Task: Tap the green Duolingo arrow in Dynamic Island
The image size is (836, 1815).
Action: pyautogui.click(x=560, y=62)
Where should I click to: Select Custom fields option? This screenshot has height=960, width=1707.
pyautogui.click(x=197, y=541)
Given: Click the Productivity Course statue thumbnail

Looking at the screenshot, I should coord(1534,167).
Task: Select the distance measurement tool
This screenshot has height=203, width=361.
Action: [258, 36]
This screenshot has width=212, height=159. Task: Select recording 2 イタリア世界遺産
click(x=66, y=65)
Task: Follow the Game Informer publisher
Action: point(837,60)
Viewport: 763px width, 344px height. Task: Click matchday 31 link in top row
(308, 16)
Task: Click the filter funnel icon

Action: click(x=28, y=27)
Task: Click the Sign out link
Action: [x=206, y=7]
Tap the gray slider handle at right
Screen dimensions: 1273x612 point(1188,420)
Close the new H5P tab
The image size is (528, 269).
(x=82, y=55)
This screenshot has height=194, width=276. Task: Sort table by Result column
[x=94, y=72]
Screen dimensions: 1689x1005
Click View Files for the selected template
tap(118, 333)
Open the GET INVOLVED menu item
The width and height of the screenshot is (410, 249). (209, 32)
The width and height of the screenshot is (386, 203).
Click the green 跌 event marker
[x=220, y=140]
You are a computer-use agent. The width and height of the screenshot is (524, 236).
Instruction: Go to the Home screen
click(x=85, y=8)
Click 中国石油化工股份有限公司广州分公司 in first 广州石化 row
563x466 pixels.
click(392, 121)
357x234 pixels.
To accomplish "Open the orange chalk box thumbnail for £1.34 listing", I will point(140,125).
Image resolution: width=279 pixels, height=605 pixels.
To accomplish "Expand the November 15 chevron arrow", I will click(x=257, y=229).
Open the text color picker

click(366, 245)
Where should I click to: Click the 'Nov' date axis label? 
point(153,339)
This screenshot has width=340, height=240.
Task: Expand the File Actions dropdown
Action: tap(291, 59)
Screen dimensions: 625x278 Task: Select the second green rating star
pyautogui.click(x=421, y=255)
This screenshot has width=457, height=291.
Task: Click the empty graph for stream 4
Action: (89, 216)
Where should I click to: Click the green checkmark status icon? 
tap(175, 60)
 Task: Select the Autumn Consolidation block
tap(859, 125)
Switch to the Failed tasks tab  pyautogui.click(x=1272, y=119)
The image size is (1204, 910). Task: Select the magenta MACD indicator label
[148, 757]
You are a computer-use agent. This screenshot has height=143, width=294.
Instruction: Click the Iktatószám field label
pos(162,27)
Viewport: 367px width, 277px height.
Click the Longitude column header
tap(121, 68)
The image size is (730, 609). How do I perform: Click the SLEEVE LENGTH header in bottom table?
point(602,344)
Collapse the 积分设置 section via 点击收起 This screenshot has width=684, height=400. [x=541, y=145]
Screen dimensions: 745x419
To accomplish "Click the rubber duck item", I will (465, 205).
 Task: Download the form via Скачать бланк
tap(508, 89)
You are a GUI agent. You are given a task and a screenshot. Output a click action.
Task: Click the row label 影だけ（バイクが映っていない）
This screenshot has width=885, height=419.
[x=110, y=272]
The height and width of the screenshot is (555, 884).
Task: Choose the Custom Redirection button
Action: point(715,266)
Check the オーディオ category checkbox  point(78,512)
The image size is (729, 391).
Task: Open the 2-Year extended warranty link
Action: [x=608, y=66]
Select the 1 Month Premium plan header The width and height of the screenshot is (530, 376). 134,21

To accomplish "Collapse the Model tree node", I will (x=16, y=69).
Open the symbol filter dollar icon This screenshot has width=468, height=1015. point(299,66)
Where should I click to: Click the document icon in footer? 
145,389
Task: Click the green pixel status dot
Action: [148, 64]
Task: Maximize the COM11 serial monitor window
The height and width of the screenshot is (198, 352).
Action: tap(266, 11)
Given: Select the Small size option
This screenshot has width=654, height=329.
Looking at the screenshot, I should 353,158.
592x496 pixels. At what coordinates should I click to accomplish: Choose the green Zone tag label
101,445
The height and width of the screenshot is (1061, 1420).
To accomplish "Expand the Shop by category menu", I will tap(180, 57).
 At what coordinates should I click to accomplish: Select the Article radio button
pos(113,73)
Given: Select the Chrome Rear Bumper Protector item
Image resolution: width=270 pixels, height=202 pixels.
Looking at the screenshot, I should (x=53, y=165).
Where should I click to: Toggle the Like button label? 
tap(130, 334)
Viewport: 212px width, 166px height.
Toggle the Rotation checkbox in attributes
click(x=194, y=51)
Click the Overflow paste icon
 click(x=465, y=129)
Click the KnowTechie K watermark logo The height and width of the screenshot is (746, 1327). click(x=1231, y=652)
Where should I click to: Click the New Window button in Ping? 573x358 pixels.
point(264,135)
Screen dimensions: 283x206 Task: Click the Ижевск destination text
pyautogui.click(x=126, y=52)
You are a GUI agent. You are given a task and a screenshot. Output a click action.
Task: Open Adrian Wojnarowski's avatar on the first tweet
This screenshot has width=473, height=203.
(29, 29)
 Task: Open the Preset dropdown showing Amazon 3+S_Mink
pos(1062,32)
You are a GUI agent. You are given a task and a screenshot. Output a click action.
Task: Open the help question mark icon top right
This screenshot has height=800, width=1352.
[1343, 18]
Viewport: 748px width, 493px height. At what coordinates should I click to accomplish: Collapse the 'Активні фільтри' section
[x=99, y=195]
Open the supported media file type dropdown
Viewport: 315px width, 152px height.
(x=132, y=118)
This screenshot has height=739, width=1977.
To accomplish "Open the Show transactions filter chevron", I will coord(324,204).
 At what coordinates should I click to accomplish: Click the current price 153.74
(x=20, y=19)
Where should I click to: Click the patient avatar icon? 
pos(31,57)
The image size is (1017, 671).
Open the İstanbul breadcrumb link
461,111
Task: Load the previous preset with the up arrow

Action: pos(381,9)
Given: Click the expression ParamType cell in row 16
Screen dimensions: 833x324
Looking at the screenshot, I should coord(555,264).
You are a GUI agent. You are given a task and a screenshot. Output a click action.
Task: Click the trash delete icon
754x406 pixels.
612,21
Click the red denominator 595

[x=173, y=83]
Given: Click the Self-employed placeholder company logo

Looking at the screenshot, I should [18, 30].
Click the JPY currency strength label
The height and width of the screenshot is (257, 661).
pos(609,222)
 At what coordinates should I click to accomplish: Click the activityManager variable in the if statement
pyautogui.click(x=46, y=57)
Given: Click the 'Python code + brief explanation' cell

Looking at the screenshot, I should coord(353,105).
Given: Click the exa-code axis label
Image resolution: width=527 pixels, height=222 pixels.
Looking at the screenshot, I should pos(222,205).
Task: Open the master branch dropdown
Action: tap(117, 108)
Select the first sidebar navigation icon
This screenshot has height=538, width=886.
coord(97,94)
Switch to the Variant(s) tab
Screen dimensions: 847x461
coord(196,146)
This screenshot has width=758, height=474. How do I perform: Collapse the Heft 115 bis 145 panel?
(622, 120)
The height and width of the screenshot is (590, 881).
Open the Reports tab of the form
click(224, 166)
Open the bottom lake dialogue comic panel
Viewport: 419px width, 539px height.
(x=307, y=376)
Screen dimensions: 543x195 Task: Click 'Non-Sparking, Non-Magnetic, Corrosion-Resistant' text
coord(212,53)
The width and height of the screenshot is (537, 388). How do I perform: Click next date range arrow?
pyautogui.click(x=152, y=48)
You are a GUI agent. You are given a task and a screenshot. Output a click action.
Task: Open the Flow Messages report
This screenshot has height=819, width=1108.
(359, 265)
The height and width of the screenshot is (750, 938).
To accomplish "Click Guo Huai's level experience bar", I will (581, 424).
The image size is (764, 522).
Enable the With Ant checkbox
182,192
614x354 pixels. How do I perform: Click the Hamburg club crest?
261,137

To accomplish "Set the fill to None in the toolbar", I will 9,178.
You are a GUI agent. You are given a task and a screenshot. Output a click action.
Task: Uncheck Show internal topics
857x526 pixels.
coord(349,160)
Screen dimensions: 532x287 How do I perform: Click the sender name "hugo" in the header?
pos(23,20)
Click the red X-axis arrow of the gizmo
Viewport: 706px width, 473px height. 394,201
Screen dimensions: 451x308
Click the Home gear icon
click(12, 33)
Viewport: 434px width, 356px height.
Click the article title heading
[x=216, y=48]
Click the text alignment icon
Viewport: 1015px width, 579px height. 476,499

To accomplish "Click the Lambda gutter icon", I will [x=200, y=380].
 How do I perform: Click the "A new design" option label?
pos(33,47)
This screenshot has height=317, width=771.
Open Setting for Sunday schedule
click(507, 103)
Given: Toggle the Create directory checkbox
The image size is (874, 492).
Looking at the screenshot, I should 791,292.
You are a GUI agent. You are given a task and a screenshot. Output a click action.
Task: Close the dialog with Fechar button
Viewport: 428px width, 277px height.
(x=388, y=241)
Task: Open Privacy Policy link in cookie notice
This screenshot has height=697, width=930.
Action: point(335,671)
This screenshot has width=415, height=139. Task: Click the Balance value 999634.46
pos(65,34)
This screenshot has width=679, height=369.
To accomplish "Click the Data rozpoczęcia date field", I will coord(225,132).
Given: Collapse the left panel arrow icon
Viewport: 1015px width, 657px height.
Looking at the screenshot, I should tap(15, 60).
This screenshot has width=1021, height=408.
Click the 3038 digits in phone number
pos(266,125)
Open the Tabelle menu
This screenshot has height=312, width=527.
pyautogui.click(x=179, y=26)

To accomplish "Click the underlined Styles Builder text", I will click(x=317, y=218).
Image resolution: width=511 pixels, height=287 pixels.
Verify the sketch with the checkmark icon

· · · · · · ·

* Goal of the exercise
Set down verbatim only the lines between the start of the data above and the line with "The width and height of the screenshot is (386, 203).", both boundaries included.

* Result for this exercise
Task: Tap the green Duolingo arrow in Dynamic Island
The image size is (836, 1815).
Action: pyautogui.click(x=560, y=62)
Where should I click to: Select Custom fields option? This screenshot has height=960, width=1707.
pyautogui.click(x=197, y=541)
Given: Click the Productivity Course statue thumbnail

Looking at the screenshot, I should coord(1534,167).
Task: Select the distance measurement tool
This screenshot has height=203, width=361.
Action: [258, 36]
This screenshot has width=212, height=159. Task: Select recording 2 イタリア世界遺産
click(x=66, y=65)
Task: Follow the Game Informer publisher
Action: point(837,60)
Viewport: 763px width, 344px height. Task: Click matchday 31 link in top row
(308, 16)
Task: Click the filter funnel icon

Action: click(x=28, y=27)
Task: Click the Sign out link
Action: [x=206, y=7]
Tap the gray slider handle at right
Screen dimensions: 1273x612 point(1188,420)
Close the new H5P tab
The image size is (528, 269).
(x=82, y=55)
This screenshot has height=194, width=276. Task: Sort table by Result column
[x=94, y=72]
Screen dimensions: 1689x1005
Click View Files for the selected template
tap(118, 333)
Open the GET INVOLVED menu item
The width and height of the screenshot is (410, 249). (209, 32)
The width and height of the screenshot is (386, 203).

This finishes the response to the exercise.